A partnership firm has several key characteristics based on the Indian Partnership Act, 1932:
- Two or More Persons: A minimum of two people are required. The Companies Act, 2013, further specifies the maximum number of partners, which is currently prescribed as 50.
- Agreement: A partnership is formed through an agreement, which can be oral or written (known as a Partnership Deed).
- Business Purpose: The agreement must be to carry on a legal business. Co-ownership of property alone does not constitute a partnership.
- Profit Sharing: The primary motive must be to earn and share profits among the partners.
- Mutual Agency: Each partner acts as both a principal and an agent for the other partners, meaning an act by one partner can bind the entire firm.
3. What is a Partnership Deed and why is a written one important?
A Partnership Deed is the written agreement among partners that outlines the terms and conditions of the partnership, such as profit/loss sharing ratios, capital contributions, and partner duties. While an oral agreement is legally valid, a written deed is highly recommended because it serves as concrete proof of the terms, helping to prevent future disputes and providing legal clarity on the rights and obligations of each partner.
4. How does the principle of 'mutual agency' affect the partners' responsibilities?
The principle of 'mutual agency' is a core feature of partnership. It means that every partner is an agent for the firm and for all other partners. Therefore, any act or decision made by one partner in the ordinary course of business is binding on all other partners and the firm as a whole. This creates a relationship of trust and shared responsibility, where each partner can represent the firm but is also liable for the actions of others.
5. What are the main types of partnerships based on duration?
Based on their duration, partnerships can be classified as:
- Partnership at Will: This type has no fixed duration. It continues as long as the partners wish and can be dissolved by any partner by giving notice to the others.
- Partnership for a Fixed Time: This partnership is formed for a predetermined period. It automatically dissolves upon the expiry of that time.
6. What are the different kinds of partners that can exist in a firm?
A partnership firm can have various types of partners, each with a different role and liability:
- Active/Managing Partner: Actively participates in the firm's daily operations.
- Sleeping/Dormant Partner: Contributes capital and shares profits/losses but does not take part in management.
- Nominal Partner: Lends their name to the firm but has no real interest or investment. They are still liable to third parties.
- Partner by Estoppel: A person who, by their words or conduct, represents themselves as a partner, making them liable to anyone who gave credit to the firm on that belief.
7. If the Partnership Act, 1932 doesn't specify a maximum number of partners, what law does?
While the Indian Partnership Act, 1932, only specifies a minimum of two partners, the Companies Act, 2013 sets the upper limit. Section 464 of the Companies Act, 2013, empowers the government to prescribe the maximum number of partners, which cannot exceed 100. Currently, the prescribed maximum limit is 50 partners.

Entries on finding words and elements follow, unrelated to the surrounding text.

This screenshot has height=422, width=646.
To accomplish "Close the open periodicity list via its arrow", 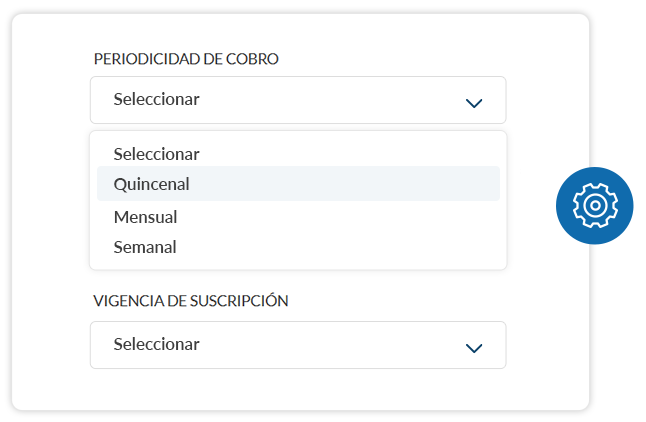I will tap(474, 102).
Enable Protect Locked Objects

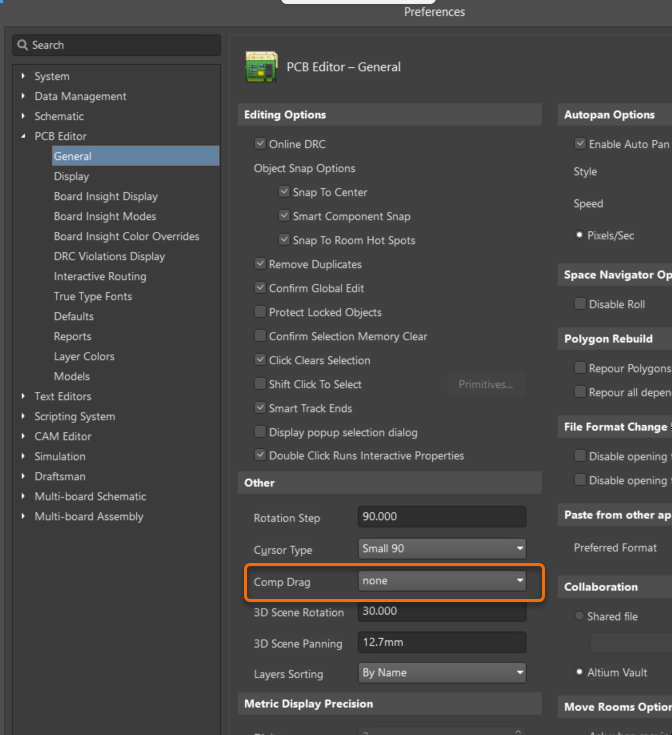[261, 312]
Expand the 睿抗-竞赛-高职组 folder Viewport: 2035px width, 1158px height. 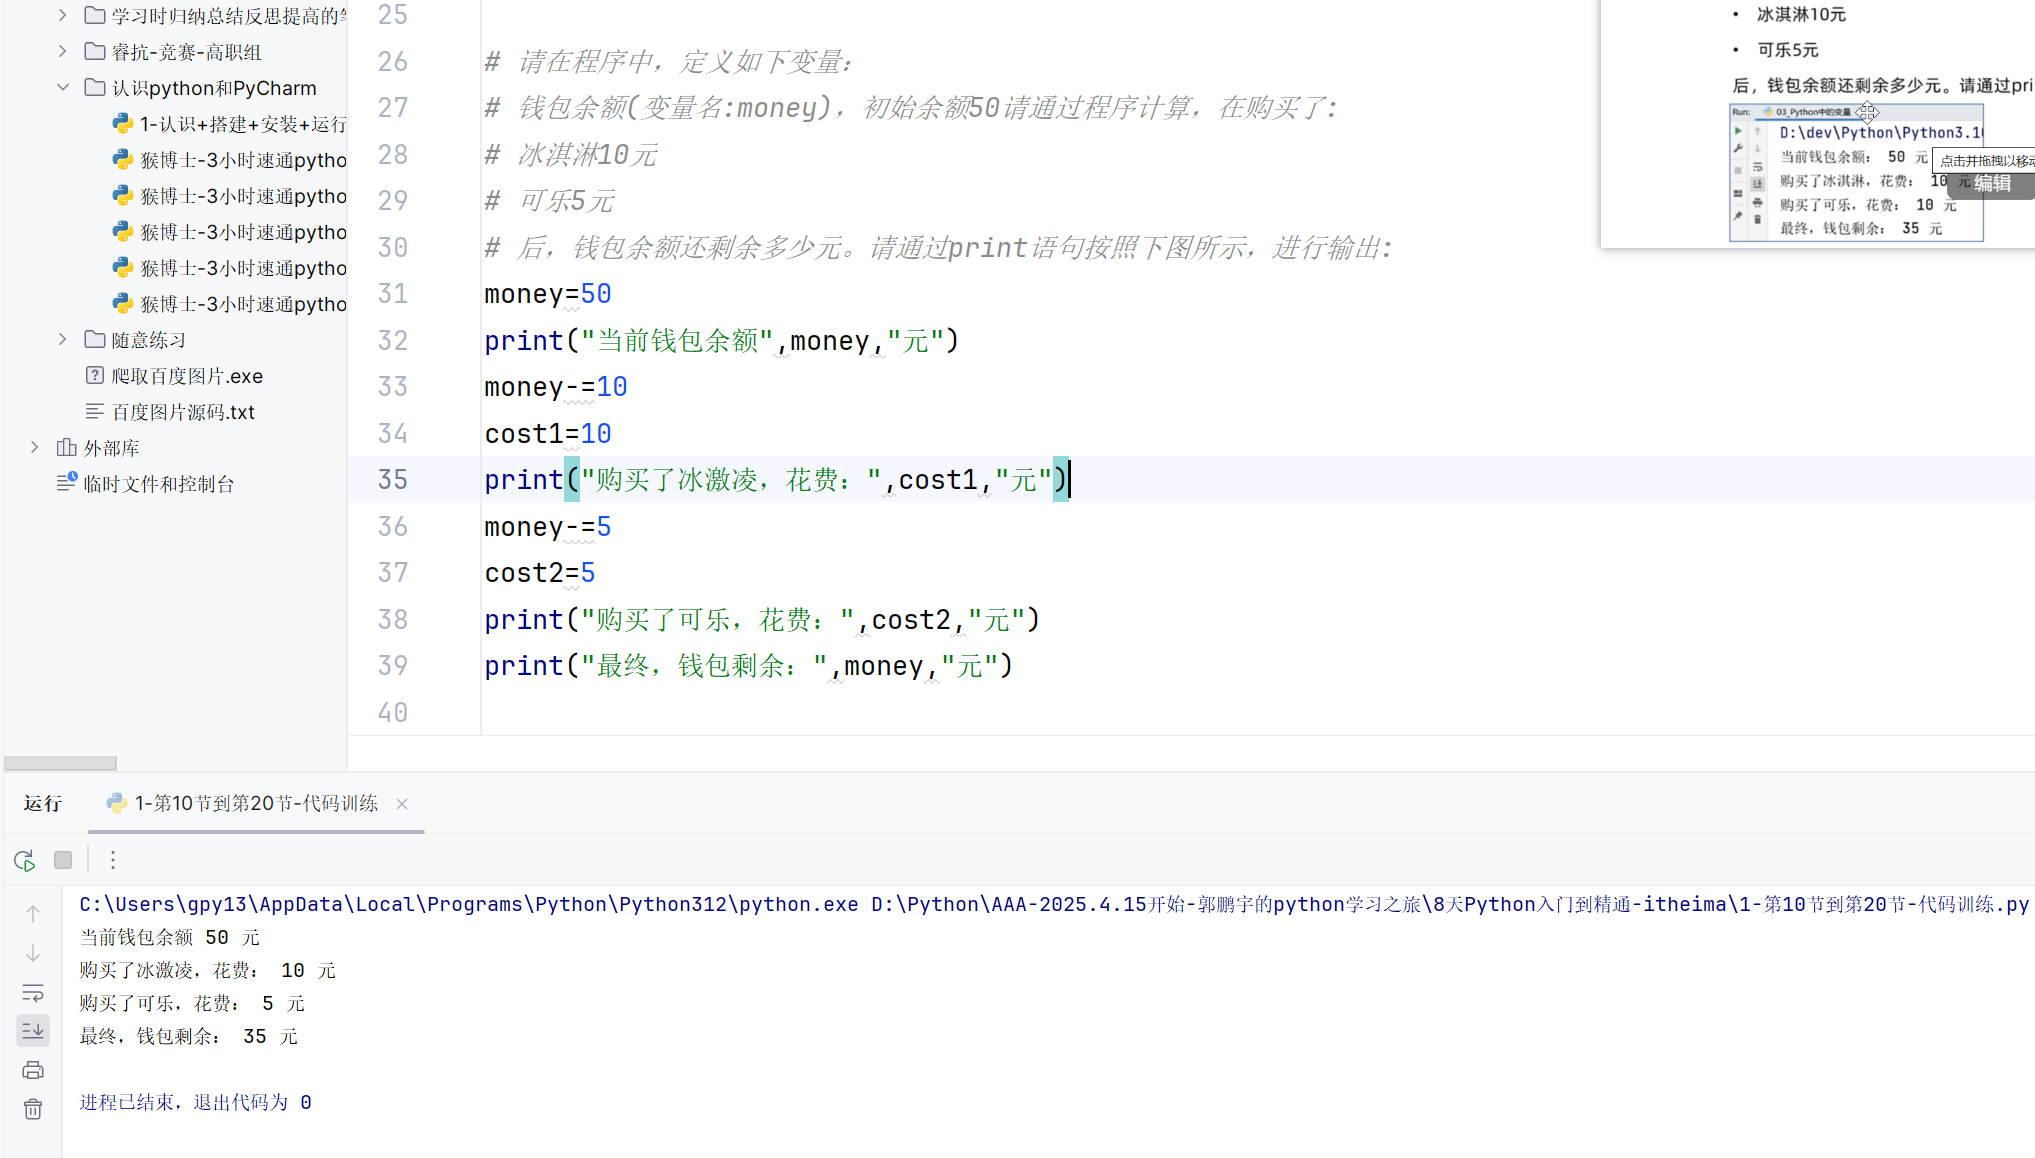[63, 52]
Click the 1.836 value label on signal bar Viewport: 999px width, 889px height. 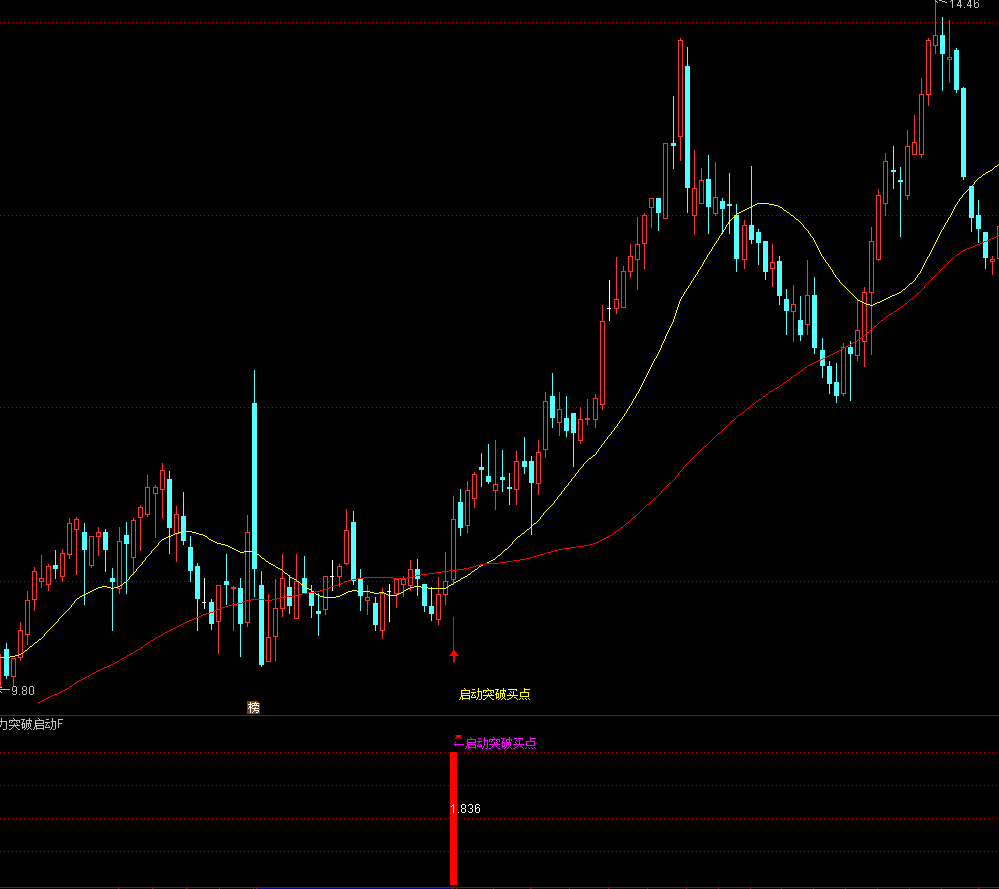click(x=465, y=808)
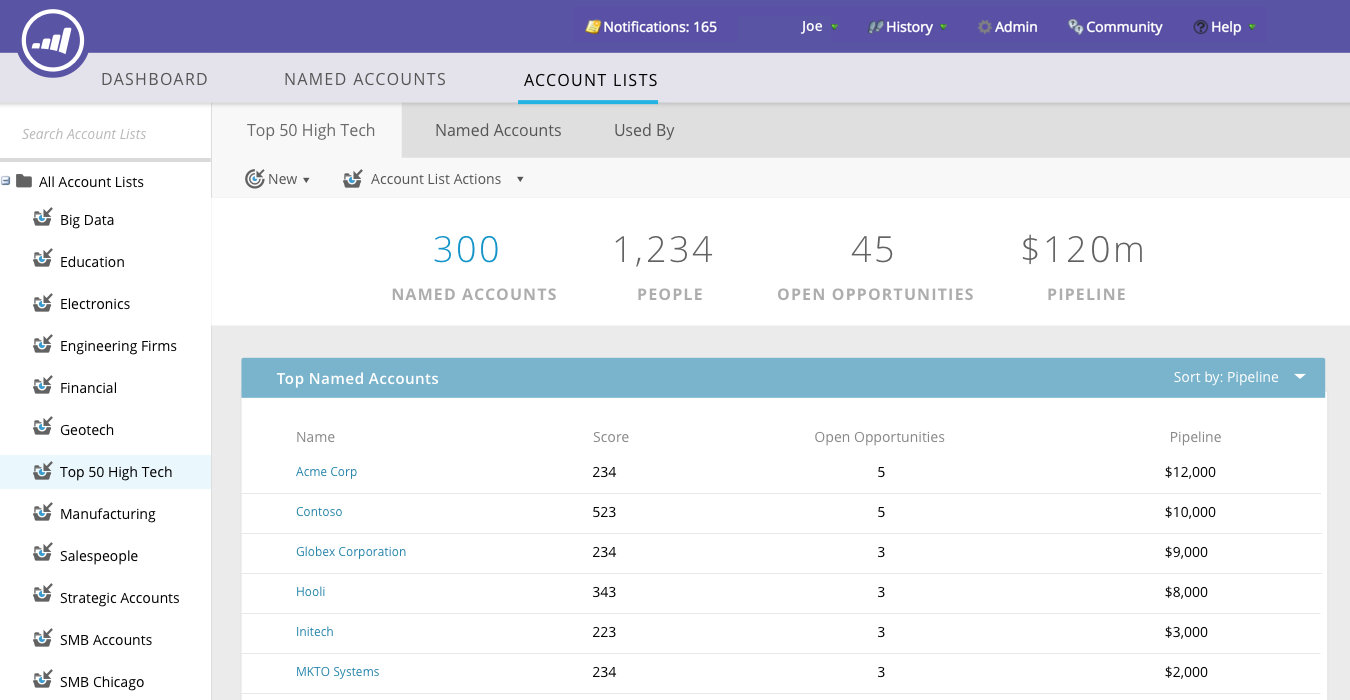
Task: Click the Account List Actions icon
Action: (352, 178)
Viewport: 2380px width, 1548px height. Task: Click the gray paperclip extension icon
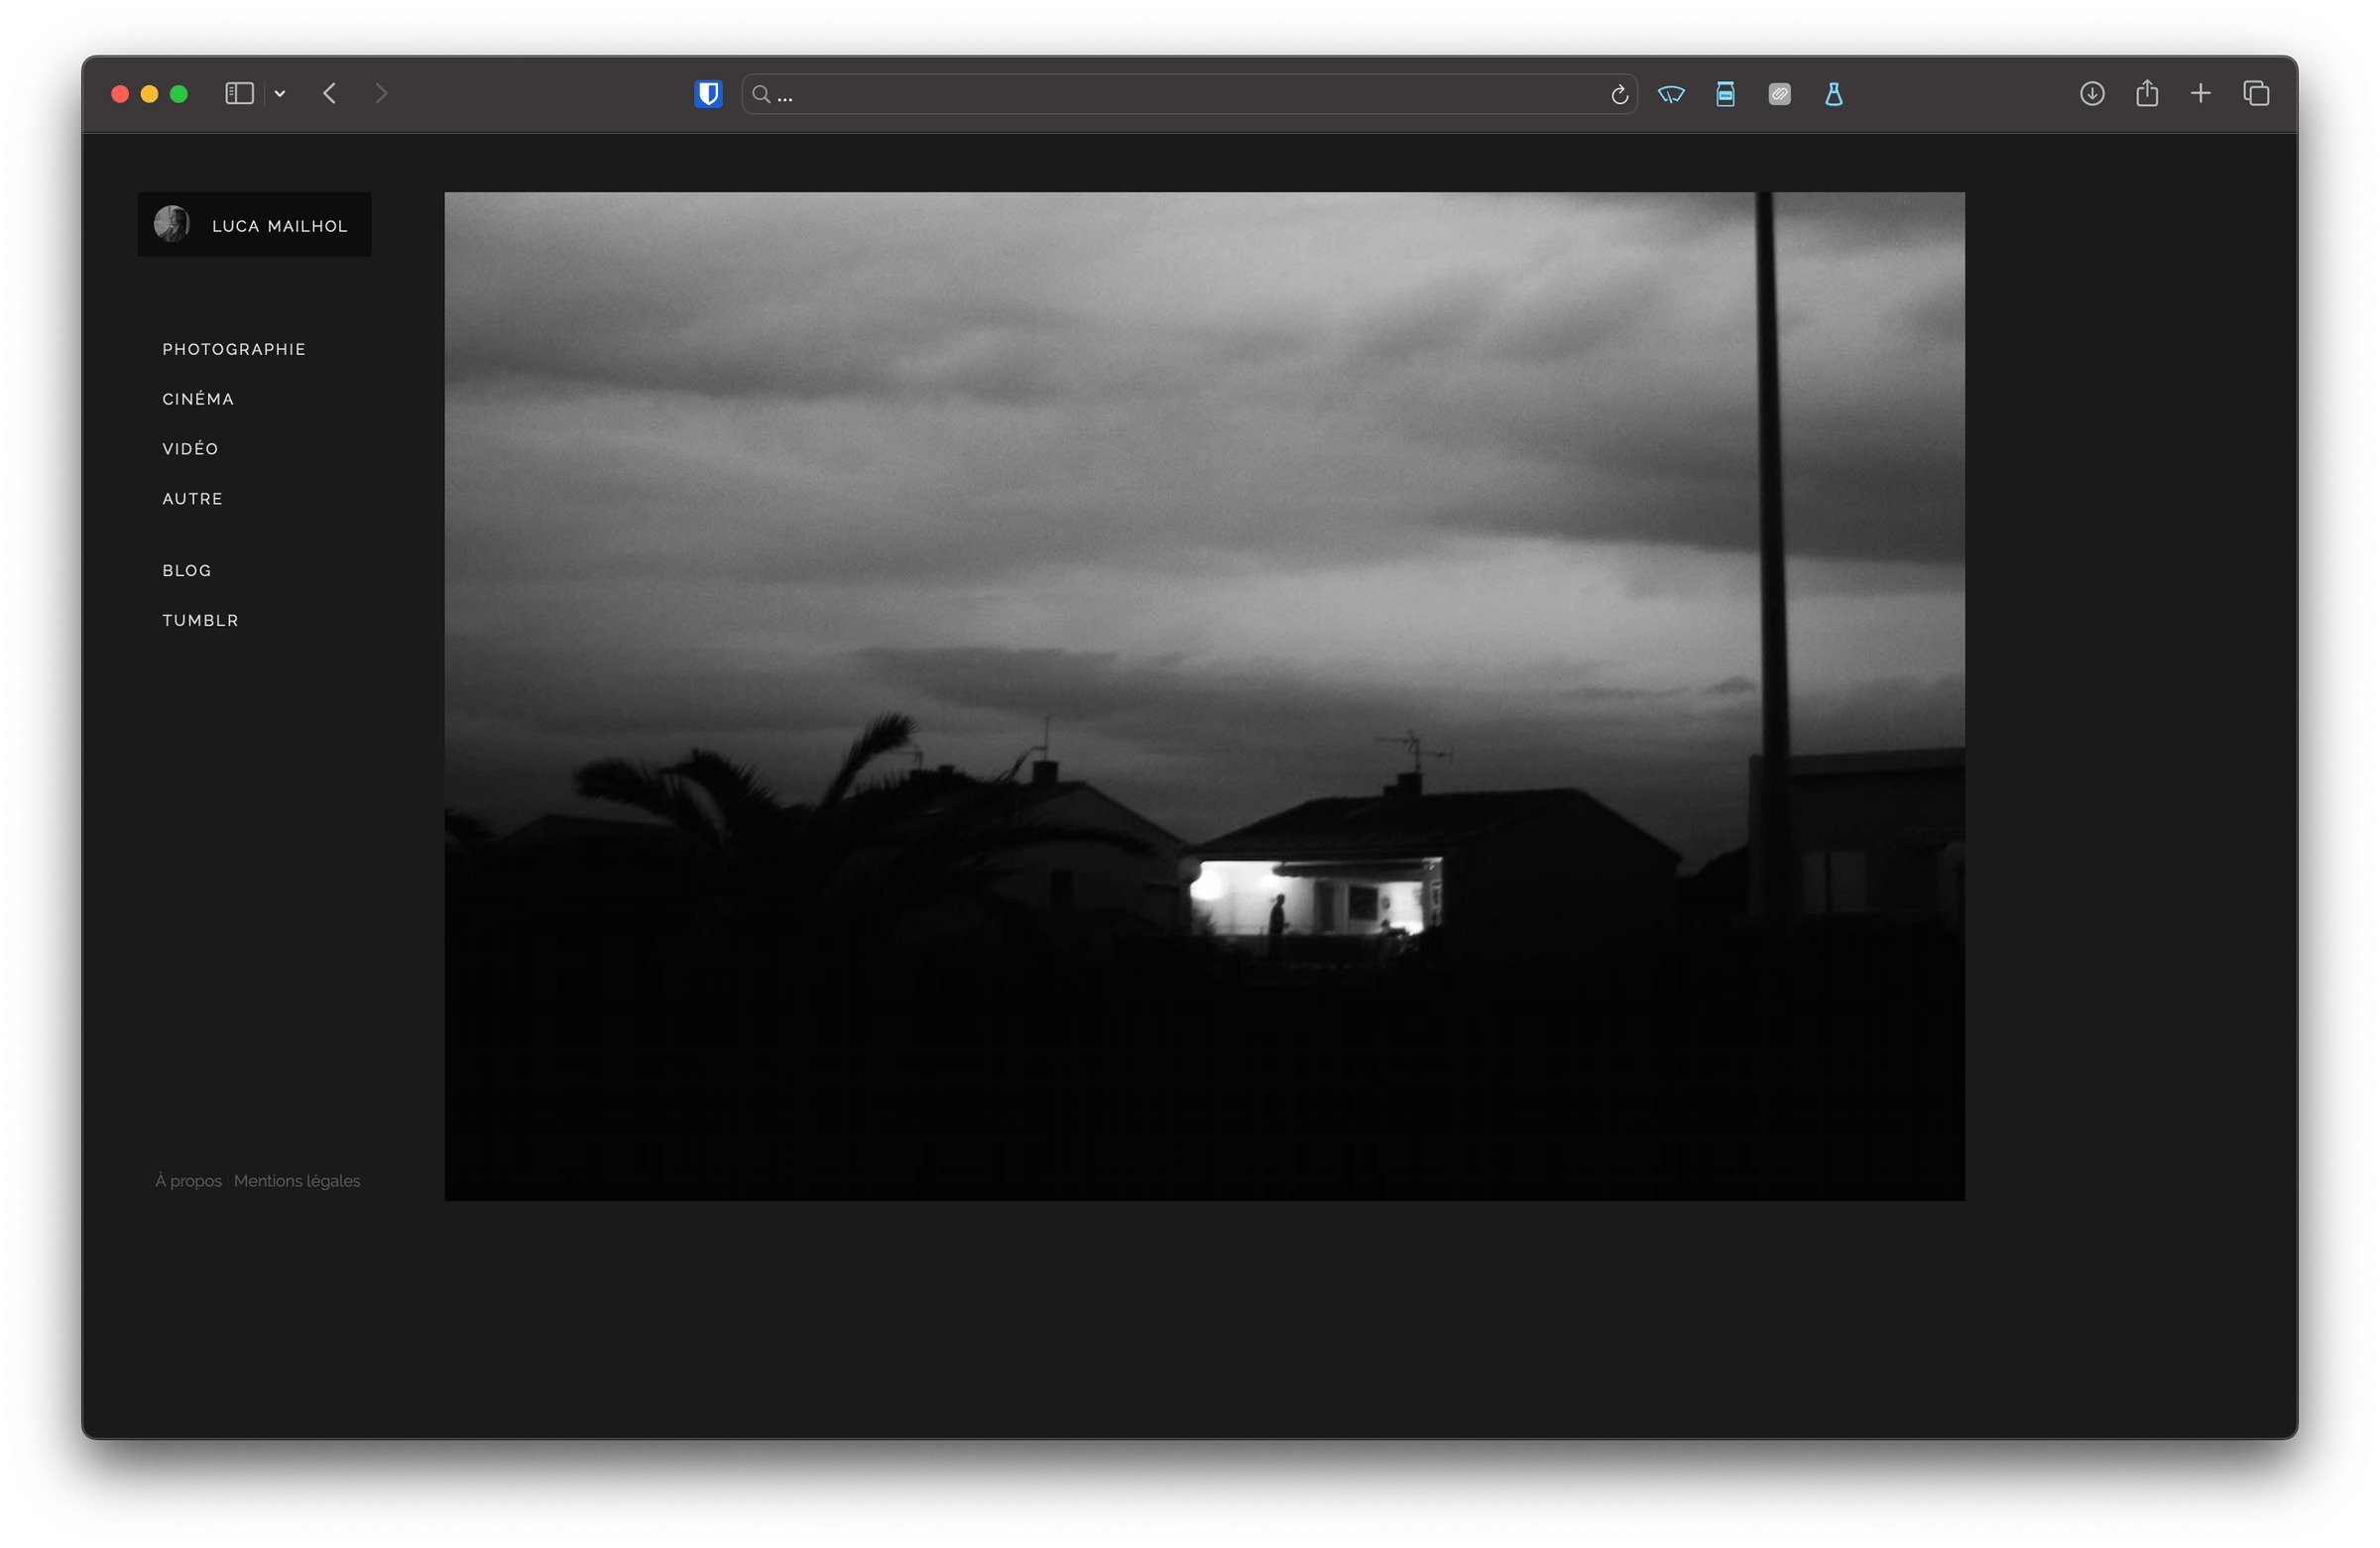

An association with more than 50 partners would be considered an illegal association.
8. What does 'unlimited liability' practically mean for a partner's personal assets?
Unlimited liability means that partners are not only liable to the extent of their investment in the firm but are also personally responsible for all of its debts. If the firm's assets are insufficient to pay off its liabilities, creditors can claim the partners' personal assets (like their house, car, or bank savings) to settle the outstanding debts. This liability is joint and several, meaning a creditor can sue the firm or any individual partner for the full amount.